ME: Why couldn’t there be amoral beings to whom there pertained a greatest possible fulfillment and a worst possible misery?

YOU: [there couldn’t be amoral beings to whom there pertained a greatest possible fulfillment and a worst possible misery] because i’ve defined “moral beings” as beings capable of reasoning about morality, about what practices, intentions, attitudes, etc lead to increased well-being and which ones lead to increased misery.

Now if you want to claim you were just giving a necessary condition for morality, okay, but that’s not what was being asked for in the context. Please focus on giving sufficient, not just necessary conditions (or at least don’t continue to omit obviously crucial necessary conditions - omitting something from an explanation tends to give the impression that it’s not necessary, don’t you think?).
i think the capacity to reason about morals is an obviously necessary condition for a being to be a moral being. i think that that is what the term “moral being” means. isn’t it? why do you insist that i keep saying it?
…but there is no reason to think that science is responsible for defining what human *health *is, as such, or that science is even interested in what human health is, as such.
human beings (not science itself) are responsible for such things. science, in this case, just refers to our best practices for inquiring into what human health is and how to achieve it.
And certainly the notion of health is not necessarily germane anyway to a discussion of what constitutes moral well-being - sick people can be virtuous, healthy people can be vicious.
this statement suggests a big misconception about what i’ve been talking about. there is no such thing as moral well-being as opposed to other sorts of well-being.
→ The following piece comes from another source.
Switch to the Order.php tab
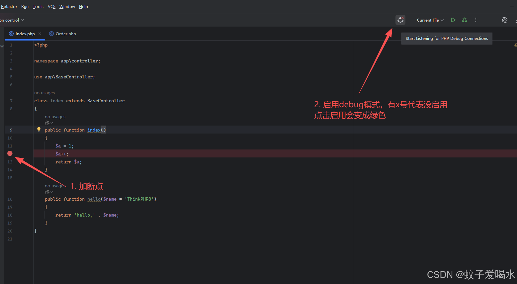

decisions, acts, practices, attitudes, intentions, etc. that are good for us (help to maximize well-being) are moral. it doesn’t make sense to say “good for us morally” because “good” means moral.

for example, it is good (moral) to eat when you are hungry as well as to share food with others who are hungry since it good for our physical well-being which is good for our general well-being.
I think we need to know what morality is, for starters! Don’t you? Of course you can’t recognize a *problematic *lack of grounding for morality if you aren’t even willing to discuss, in the first place, the question of what morality is and what we take it to be grounded in (and whether your answers to those questions are adequate/cogent).
not willing to discuss what morality is???
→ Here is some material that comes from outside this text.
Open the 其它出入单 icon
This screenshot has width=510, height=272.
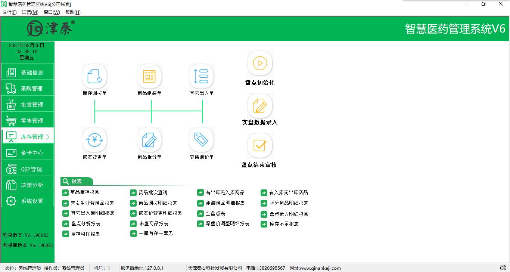pos(201,76)
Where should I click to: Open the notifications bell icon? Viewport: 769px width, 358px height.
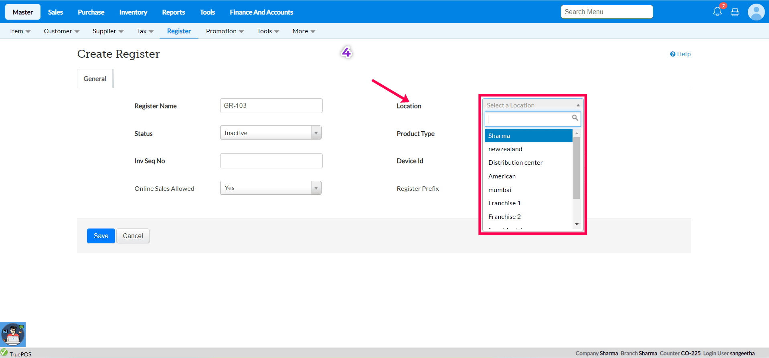pyautogui.click(x=717, y=12)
i’ve said what morality is numerous times. some examples…

post #18
i thought it went without saying that when we talk about morality we are talking about what we human beings ought to do to maximize wellbeing rather than what rocks, trees, and starfish ought to do to maximize wellbeing.

post #24
moral concerns are human concerns about what we ought to do so as to maximize the well-being of human beings (and perhaps also to maximize the well being of other beings to the extent that they are capable of happiness and suffering). but these concerns are our concerns. human concerns. we humans are moral beings because we have the capacity to make such considerations and because we do make such considerations.

post #26
morality is right conduct. it is what we ought to do so as to maximize the well-being of creatures capable of experiencing happiness and misery. hasn’t that already been made clear?
 
let’s be clear what we are talking about since it is nothing like forgetting the flour. i assumed that you understood that in talking about reasoning about morals that we are talking about beings who are capable of reasoning about morals and not starfish, rocks, and trees. apparently that was too much to assume, but i hope you can keep it in mind from now on rather than insisting that i keep mentioning it.
I don’t understand your response: how is this different from A saying that he didn’t forget to mention flour, because he just assumed flour was included? I’m just saying that if you assume that flour is included, why forget to mention it (repeatedly) - especially when in the case of morality, what we mean by ‘flour’ (reason) will probably be crucial to the development of any concrete position on the grounds for morality?
 
i disagree. in fact, i can’t see how morality can be about anything other than such conscious experiences of beings who can either suffer or thrive. it is indeed difficult to determine what exactly thriving is and what exactly misery is, but there should be no question that there is a real difference between the two that isn’t just whatever you want it to be.
Oh course there’s a difference between the two. But that doesn’t tell us much, does it? It doesn’t tell us that there is a *maximum *of either one that we are supposed to be aiming for, it doesn’t tell us anything about what that maximum would look like, and it doesn’t tell us how we’re supposed to go about aiming for it (or even conceiving it). Obviously there are common elements of flourishing that we agree on, but there are just as obviously conflicts too…
sure, someone can attempt to interpret just about anything “to mean just about anything.” (we already know that people do this with the various “will of god” versions of morality.) but unless human well-being is an entirely random phenomenon, then there will be better and worse interpretations of what it means to move toward maximizing well-being under certain conditions.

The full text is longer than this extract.